## Testo fornito

------

Valutare per migliorare la scuola

Press Meeting

Uno degli incontri più importanti, nella giornata dedicata dal Meeting al tema della scuola, si svolge alle 13:00 nella Sala Poste Italiane A4. Daniela Notarbartolo, insegnante e autore di prove Invalsi, introduce e modera gli interventi dei relatori: Luisa Ribolzi, responsabile dell’Area Formazione di GruppoCLAS; Andrea Gavosto, direttore della Fondazione Agnelli; Piero Cipollone, vice capo Dipartimento Bilancio e Controllo della Banca d’Italia e fino al 2011 presidente dell’Istituto di ricerca INVALSI; Elena Ugolini, preside del Liceo Malpighi di Bologna.

Notarbartolo introduce il tema: «Ci interessa la scuola come luogo di un’esperienza significativa. Quando è chiaro e condiviso lo scopo delle azioni, anche gli strumenti diventano interessanti per chi li usa. Senza lo scopo gli strumenti sono astratti». Le discusse prove Invalsi, al centro della riflessione dell’incontro, hanno infatti lo scopo di «verificare l’esistenza di competenze alte, che dicono come un ragazzo è in grado di incontrare la realtà e di interagire con essa».

Ribolzi muove il suo contributo dalla domanda “cos’è la valutazione?”: «Di qualunque tipo sia, è sempre uno stimolo a riflettere sull’obiettivo», mentre gli insegnanti tendono spesso a vivere la valutazione come un esercizio di attribuzione delle colpe. Invece la valutazione dal basso e quella dall’alto si possono integrare: la scuola può così avere il diretto controllo su elementi nuovi rispetto a quelli che valuta normalmente. «Di una valutazione esterna c’è bisogno, in un sistema organizzato attorno alle autonomie. Così si coglie l’importanza del valore aggiunto di una scuola rispetto a un’altra». Anche altri elementi potrebbero essere valutati, ad esempio il ruolo della formazione dei docenti, l’influenza del gruppo dei pari. Senza dimenticare che lo scopo della valutazione è «il miglioramento e la responsabilità del bene comune» e come manchino, a livello ministeriale, ispettori che realizzino la valutazione delle singole scuole.

------

## Dati forniti
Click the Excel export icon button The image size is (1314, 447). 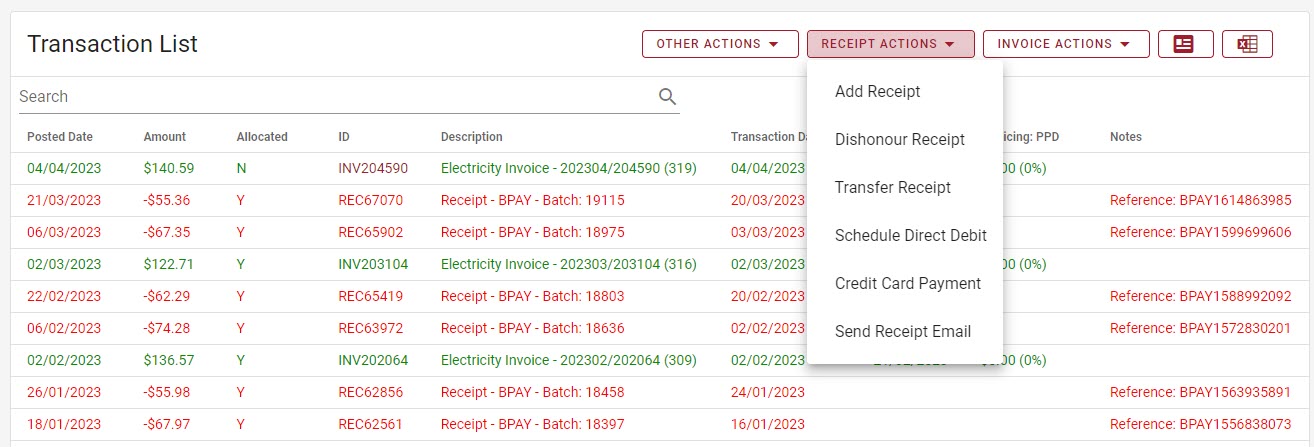tap(1246, 44)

------

## Compiti richiesti
a – Rispondi a queste domande sul resoconto dell'incontro sulla valutazione:
(i) A che ora e in quale sala si svolge l'incontro?
(ii) Fino a quale anno Piero Cipollone è stato presidente dell'Istituto di ricerca INVALSI?
(iii) Secondo Ribolzi, come tendono spesso a vivere la valutazione gli insegnanti?
b – Trascrivi dal resoconto dell'incontro sulla valutazione tutto il passo che va da "Press Meeting" fino a "Malpighi di Bologna.", senza alcuna modifica.
c – Prosegui il resoconto dell'incontro sulla valutazione, riprendendo subito dopo la sua ultima frase.

## Risposte ai compiti
a –
(i) Alle 13:00, nella Sala Poste Italiane A4.
(ii) Fino al 2011.
(iii) Come un esercizio di attribuzione delle colpe.

b –
Press Meeting

Uno degli incontri più importanti, nella giornata dedicata dal Meeting al tema della scuola, si svolge alle 13:00 nella Sala Poste Italiane A4. Daniela Notarbartolo, insegnante e autore di prove Invalsi, introduce e modera gli interventi dei relatori: Luisa Ribolzi, responsabile dell’Area Formazione di GruppoCLAS; Andrea Gavosto, direttore della Fondazione Agnelli; Piero Cipollone, vice capo Dipartimento Bilancio e Controllo della Banca d’Italia e fino al 2011 presidente dell’Istituto di ricerca INVALSI; Elena Ugolini, preside del Liceo Malpighi di Bologna.

c –
Gavosto apre così la sua relazione: «Fino al 2013 l’Italia è stato uno dei pochi paesi europei a non aver un sistema di valutazione del sistema scolastico». Nel suo intervento mostra la differenza tra modello di valutazione verticale e orizzontale. La prima misura gli esiti, ad esempio gli apprendimenti o la capacità di inclusione, «analizzandone le cause, osservando i progressi: è uno strumento di governo della scuola, per i responsabili, locali o nazionali, delle politiche scolastiche». La valutazione orizzontale, o rendicontazione, fornisce invece informazioni sulle scuole, senza approfondire le ragioni delle loro performance. Un esempio è “Eduscopio”, lo strumento ideato dalla Fondazione Agnelli, «in grado di informare studenti o famiglie per orientare le scelte scolastiche». La valutazione delle scuole in Italia è iniziata con un’autovalutazione guidata (RAV), anziché con un esame esterno: «Sicuramente un metodo più accettabile dal mondo della scuola, ma che lascia il dubbio se sia altrettanto efficace». Accanto alla valutazione delle scuole, la legge 107 ha poi riscoperto la valutazione dei dirigenti scolastici e introdotto quella dei docenti, rischiando però di arrivare a di situazioni paradossali: «Può accadere che una scuola venga ritenuta carente in matematica, il dirigente penalizzato, mentre i docenti della materia ricevono il premio».

«Quando dieci anni fa mi sono trovato a dare il mio contributo alla costruzione di Invalsi», interviene Cipollone, «abbiamo riflettuto e lavorato sulla prospettiva non del campione, ma “di quella scuola”, di “quegli studenti”». Il percorso di Invalsi nella scuola è stato, invece, un altro: «Si parla molto dei risultati generali, ma poche scuole fanno quell’importante lettura del rapporto annuale che porta all’analisi del singolo item». Tuttavia, tante cose sono cambiate in meglio: «Le indicazioni nazionali per i curricula hanno cominciato a introdurre obiettivi di apprendimento più adeguati alla realtà con cui la scuola dovrebbe sempre essere in rapporto vivo; spesso la scuola è invece in ritardo sui tempi». Per questo, aggiunge Cipollone: «Diamo un supporto istituzionale ai docenti sulla lettura del rapporto Invalsi».

Ugolini ritorna alle circostanze che hanno portato alla nascita dell’Invalsi: «Nel 2001 il ministro Moratti, a seguito degli esisti della prima indagine standard – PISA – che vedevano i quindicenni italiani agli ultimi posti della classifica per le competenze di lettura e di calcolo rispetto ai coetanei europei, decide di avviare la strutturazione di un sistema di valutazione nazionale, che qualificasse e rispettasse la natura della nostra scuola». La stessa situazione è stata poi confermata dagli esiti del rapporto Invalsi 2008. «I risultati della prima prova standardizzata all’esame conclusivo del primo ciclo ha messo in luce gli stessi esiti del PISA. Inoltre, è stato chiaro che lo scollamento si comincia a vedere già dai primi anni della scuola primaria».

Notarbarolo conclude l’incontro mettendo in luce una delle più delicate novità dei decreti attuativi della legge 107: «Dal prossimo anno, gli esiti della prova nazionale standardizzata saranno descritti da una rubrica distinta in cinque livelli».